Bien que cet ouvrage lui ait demandé un travail de composition surhumain, il a l’air, tant il ressemble à la vie même, d’être exécuté sans plan et sans intentions. Il est l’image parfaite de ce qui se passe chaque jour ; il est le journal exact de l’existence ; et la philosophie en demeure si complètement latente, si complètement cachée derrière les faits ; la psychologie est si parfaitement enfermée dans les actes, dans les attitudes, dans les paroles des personnages, que le gros public, accoutumé aux effets soulignés, aux enseignements apparents, n’a pas compris la valeur de ce roman incomparable.
Seuls, les esprits très aigus et observateurs ont saisi la portée de ce livre unique, si simple, si morne, si plat en apparence, mais si profond, si voilé, si amer.
L’Éducation sentimentale, méprisée par la plupart des critiques accoutumés aux formes connues et immuables de l’art, a des admirateurs nombreux et enthousiastes qui placent cette œuvre au premier rang parmi les œuvres de Flaubert.
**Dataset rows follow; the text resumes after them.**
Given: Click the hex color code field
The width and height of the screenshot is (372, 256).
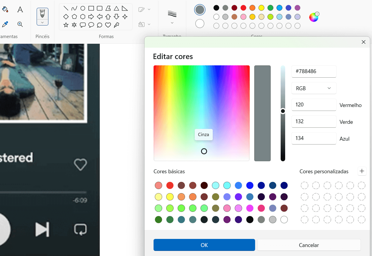Looking at the screenshot, I should pos(314,72).
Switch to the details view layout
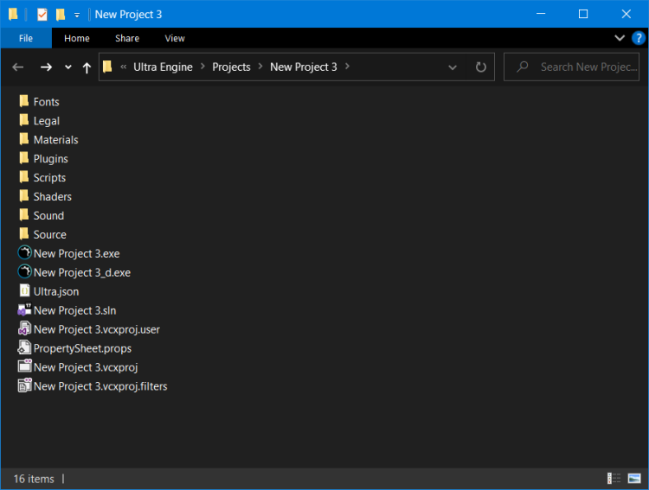Screen dimensions: 649x490 [614, 479]
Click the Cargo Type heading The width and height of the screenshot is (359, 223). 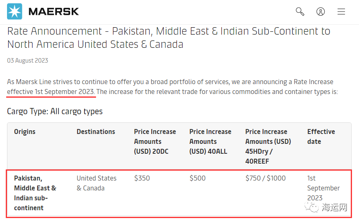pos(55,111)
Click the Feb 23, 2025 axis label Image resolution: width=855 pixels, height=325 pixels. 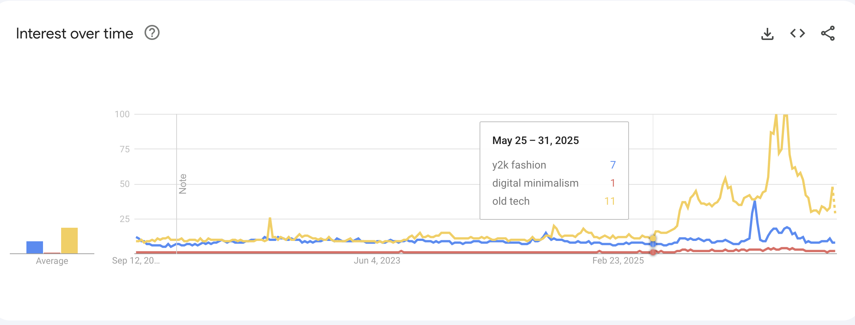(x=618, y=261)
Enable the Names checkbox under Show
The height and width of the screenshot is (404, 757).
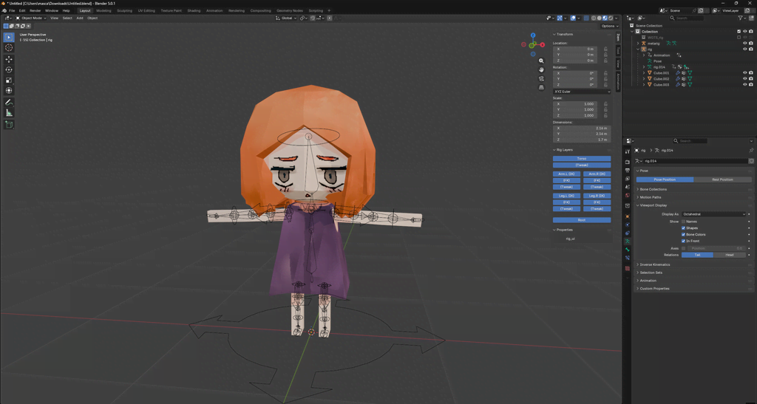[683, 222]
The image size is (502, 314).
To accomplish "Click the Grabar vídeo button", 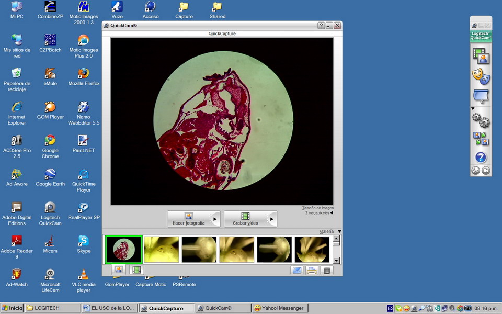I will [245, 219].
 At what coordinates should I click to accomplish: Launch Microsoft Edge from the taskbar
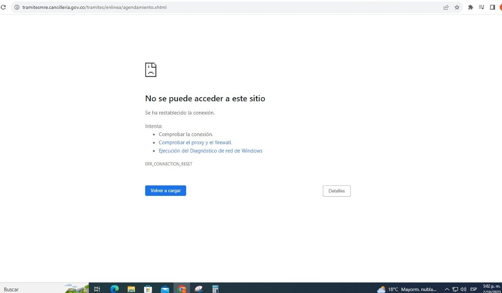(x=114, y=289)
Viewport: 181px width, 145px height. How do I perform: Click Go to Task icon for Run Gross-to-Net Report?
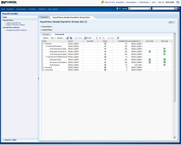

Mais il lui fallait, par suite d’une de ces réactions nécessaires à son esprit, entreprendre de nouveau un sujet large et poétique, et il refit une œuvre ébauchée autrefois, la Tentation de saint Antoine.
C’est là, certes, l’effort le plus puissant qu’ait jamais tenté un esprit. Mais la nature même du sujet, son étendue, sa hauteur inaccessible rendaient l’exécution d’un pareil livre presque au-dessus des forces humaines.
Reprenant la vieille légende des tentations du solitaire, il l’a fait assaillir non plus seulement par des visions de femmes nues et de nourritures succulentes mais par toutes les doctrines, toutes les croyances, toutes les superstitions où s’est égaré l’esprit inquiet des hommes. C’est le défilé colossal des religions escortées de toutes les conceptions étranges, naïves ou compliquées, écloses dans les cerveaux des rêveurs, des prêtres, des philosophes, torturés par le désir de l’impénétrable inconnu.
Puis, aussitôt achevée cette œuvre énorme, troublante, un peu confuse comme le chaos des croyances écroulées, il recommença presque le même sujet en prenant les sciences au lieu des religions et deux bourgeois bornés au lieu du vieux saint en extase.
Voici quels sont l’idée et le développement de ce livre encyclopédique, Bouvard et Pécuchet, qui pourrait porter comme sous-titre : « Du défaut de méthode dans l’étude des connaissances humaines. »
Deux copistes employés à Paris se rencontrent par hasard et se lient d’une étroite amitié. L’un d’eux fait un héritage, l’autre apporte ses économies ; ils achètent une ferme en Normandie, rêve de toute leur existence, et quittent la capitale. Alors ils commencent une série d’études et d’expériences embrassant toutes les connaissances de l’humanité ; et, là, se développe la donnée philosophique de l’ouvrage.